• [DATI ARCHIVIATI]:
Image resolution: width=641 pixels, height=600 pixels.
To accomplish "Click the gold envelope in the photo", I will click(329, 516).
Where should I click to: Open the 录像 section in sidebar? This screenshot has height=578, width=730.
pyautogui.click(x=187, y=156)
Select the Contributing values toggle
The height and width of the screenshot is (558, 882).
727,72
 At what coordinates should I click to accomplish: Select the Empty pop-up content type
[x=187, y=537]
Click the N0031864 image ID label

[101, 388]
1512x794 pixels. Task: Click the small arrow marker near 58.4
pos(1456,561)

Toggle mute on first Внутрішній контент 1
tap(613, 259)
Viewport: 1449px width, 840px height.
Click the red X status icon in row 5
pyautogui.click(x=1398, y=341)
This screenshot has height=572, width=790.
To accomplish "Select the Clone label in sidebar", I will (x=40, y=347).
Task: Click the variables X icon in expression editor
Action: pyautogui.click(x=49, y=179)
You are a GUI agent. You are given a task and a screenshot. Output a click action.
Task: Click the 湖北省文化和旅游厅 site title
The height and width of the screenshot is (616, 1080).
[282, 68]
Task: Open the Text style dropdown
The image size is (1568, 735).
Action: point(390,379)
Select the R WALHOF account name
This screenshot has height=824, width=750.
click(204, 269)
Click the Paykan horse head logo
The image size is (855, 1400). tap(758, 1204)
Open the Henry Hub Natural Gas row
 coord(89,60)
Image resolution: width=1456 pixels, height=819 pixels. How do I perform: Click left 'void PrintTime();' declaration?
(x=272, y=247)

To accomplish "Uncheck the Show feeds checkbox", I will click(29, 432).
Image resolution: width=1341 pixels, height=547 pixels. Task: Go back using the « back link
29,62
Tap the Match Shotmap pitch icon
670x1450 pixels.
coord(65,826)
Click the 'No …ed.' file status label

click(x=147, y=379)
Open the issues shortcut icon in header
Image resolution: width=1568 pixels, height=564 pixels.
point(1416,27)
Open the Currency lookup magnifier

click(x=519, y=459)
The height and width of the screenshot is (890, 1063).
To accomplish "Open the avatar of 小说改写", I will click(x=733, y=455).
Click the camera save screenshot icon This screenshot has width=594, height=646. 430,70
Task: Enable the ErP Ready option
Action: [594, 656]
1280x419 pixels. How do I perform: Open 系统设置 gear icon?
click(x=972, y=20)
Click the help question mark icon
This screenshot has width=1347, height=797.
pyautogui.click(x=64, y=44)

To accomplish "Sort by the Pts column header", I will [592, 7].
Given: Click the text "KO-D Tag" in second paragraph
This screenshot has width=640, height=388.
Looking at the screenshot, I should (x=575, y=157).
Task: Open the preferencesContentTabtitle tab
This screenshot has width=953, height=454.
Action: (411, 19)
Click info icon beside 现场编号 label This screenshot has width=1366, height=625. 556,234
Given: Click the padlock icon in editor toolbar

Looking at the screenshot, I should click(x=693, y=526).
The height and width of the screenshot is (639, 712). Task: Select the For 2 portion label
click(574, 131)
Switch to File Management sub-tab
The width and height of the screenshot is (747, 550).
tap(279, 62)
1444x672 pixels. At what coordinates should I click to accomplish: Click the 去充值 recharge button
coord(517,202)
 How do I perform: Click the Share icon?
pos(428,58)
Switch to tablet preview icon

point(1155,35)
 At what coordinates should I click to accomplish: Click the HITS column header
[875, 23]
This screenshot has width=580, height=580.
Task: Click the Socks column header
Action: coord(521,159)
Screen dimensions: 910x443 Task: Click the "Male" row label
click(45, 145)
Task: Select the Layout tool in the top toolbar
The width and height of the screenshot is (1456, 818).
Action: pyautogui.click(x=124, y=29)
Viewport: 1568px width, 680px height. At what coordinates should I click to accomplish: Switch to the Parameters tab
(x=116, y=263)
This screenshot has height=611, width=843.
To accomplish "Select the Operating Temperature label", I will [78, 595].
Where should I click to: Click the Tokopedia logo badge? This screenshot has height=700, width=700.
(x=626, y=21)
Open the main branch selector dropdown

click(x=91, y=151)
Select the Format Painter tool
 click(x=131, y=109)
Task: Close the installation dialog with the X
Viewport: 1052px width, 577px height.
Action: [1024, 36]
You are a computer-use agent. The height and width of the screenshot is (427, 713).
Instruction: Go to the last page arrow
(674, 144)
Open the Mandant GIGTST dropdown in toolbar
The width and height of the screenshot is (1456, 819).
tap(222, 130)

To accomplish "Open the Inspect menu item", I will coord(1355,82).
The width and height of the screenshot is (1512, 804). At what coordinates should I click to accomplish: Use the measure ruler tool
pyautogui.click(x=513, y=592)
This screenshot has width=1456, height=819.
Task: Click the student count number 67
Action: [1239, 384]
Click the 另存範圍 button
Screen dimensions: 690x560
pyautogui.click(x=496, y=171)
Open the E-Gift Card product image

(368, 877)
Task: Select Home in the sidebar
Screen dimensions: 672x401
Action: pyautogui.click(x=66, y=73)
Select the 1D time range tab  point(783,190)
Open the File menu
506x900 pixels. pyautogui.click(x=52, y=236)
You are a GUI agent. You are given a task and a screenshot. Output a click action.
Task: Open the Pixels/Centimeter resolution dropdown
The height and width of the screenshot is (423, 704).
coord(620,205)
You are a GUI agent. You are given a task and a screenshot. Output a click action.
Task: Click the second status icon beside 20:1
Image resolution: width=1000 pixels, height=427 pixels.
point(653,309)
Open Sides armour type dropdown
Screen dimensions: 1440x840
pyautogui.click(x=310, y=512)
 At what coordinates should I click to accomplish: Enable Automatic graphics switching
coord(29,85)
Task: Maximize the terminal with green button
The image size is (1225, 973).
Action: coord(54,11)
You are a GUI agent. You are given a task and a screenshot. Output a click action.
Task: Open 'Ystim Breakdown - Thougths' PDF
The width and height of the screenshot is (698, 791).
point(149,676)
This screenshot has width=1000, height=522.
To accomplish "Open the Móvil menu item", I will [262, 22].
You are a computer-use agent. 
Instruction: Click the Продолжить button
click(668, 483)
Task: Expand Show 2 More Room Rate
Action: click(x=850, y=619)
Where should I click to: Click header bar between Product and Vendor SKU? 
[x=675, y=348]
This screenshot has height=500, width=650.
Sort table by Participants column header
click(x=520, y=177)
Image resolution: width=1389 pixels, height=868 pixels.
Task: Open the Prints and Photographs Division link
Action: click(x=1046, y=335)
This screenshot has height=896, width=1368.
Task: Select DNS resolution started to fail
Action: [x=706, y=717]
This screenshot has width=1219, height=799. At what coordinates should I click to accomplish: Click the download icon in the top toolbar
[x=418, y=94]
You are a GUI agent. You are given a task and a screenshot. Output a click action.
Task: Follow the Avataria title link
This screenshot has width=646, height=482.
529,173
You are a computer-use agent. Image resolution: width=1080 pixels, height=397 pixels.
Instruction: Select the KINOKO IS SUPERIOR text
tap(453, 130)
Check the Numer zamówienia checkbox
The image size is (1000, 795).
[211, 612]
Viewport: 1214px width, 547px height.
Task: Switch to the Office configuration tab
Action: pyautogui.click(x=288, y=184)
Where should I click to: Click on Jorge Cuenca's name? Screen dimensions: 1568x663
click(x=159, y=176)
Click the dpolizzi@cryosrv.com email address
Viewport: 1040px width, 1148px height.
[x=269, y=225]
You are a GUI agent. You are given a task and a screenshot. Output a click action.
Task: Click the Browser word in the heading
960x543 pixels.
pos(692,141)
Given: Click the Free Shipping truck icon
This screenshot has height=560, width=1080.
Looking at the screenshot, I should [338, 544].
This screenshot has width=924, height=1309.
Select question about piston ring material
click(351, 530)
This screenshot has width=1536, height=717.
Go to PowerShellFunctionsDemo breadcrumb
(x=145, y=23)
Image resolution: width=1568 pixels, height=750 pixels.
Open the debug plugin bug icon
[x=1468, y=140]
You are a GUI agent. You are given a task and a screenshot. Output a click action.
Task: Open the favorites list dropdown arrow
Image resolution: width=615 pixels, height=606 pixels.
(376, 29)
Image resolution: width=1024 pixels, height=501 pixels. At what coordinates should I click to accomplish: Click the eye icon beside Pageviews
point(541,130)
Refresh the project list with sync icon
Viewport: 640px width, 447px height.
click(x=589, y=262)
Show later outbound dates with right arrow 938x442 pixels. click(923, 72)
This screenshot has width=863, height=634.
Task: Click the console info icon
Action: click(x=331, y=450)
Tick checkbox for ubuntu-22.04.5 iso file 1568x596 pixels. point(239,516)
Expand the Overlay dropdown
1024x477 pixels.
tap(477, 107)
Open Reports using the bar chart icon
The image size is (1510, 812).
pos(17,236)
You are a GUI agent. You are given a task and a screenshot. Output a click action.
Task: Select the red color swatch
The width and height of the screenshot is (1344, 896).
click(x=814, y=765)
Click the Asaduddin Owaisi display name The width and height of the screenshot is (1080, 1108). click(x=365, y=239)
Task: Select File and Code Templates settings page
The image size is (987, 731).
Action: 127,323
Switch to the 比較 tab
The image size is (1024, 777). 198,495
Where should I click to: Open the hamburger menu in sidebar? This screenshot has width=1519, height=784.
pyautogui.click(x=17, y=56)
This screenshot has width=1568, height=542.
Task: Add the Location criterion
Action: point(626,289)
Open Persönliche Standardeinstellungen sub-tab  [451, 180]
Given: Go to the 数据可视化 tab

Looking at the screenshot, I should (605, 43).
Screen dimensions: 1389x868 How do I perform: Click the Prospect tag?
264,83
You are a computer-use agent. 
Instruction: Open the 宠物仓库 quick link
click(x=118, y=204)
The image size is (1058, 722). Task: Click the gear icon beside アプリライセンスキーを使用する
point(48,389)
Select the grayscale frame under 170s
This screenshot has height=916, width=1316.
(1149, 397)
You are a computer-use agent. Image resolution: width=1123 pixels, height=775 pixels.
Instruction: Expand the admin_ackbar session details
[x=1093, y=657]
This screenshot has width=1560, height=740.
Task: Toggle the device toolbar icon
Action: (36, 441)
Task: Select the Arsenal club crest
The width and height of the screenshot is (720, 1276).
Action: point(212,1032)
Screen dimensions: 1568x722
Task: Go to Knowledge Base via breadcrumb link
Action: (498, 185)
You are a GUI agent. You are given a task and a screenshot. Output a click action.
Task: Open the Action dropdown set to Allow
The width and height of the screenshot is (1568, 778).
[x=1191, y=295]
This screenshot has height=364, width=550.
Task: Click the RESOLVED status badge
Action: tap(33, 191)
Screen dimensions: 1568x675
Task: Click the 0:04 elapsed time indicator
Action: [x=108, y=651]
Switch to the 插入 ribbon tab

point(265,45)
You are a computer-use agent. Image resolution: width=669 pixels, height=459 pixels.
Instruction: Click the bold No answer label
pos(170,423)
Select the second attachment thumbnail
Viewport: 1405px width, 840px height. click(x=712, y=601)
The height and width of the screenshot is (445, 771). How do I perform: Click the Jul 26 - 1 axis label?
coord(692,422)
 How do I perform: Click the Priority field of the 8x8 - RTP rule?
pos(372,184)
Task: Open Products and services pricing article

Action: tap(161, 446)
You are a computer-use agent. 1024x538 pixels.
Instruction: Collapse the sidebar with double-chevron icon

• [ISTRUZIONI DEL COMPITO]:
Per favore, riporta in una tabella Markdown le righe comprese tra quella che contiene "At what coordinates should I click to accomplish: Enable" e quella che contiene "will [262, 22].", estremi inclusi, saltando le righe vuote. Metti il numero progressivo nella colonna "Numero" e il testo nella colonna "Riga".

• [SOLUZIONE]:
| Numero | Riga |
|---|---|
| 1 |  At what coordinates should I click to accomplish: Enable Automatic graphics switching |
| 2 | coord(29,85) |
| 3 | Task: Maximize the terminal with green button |
| 4 | The image size is (1225, 973). |
| 5 | Action: coord(54,11) |
| 6 | You are a GUI agent. You are given a task and a screenshot. Output a click action. |
| 7 | Task: Open 'Ystim Breakdown - Thougths' PDF |
| 8 | The width and height of the screenshot is (698, 791). |
| 9 | point(149,676) |
| 10 | This screenshot has width=1000, height=522. |
| 11 | To accomplish "Open the Móvil menu item", I will [262, 22]. |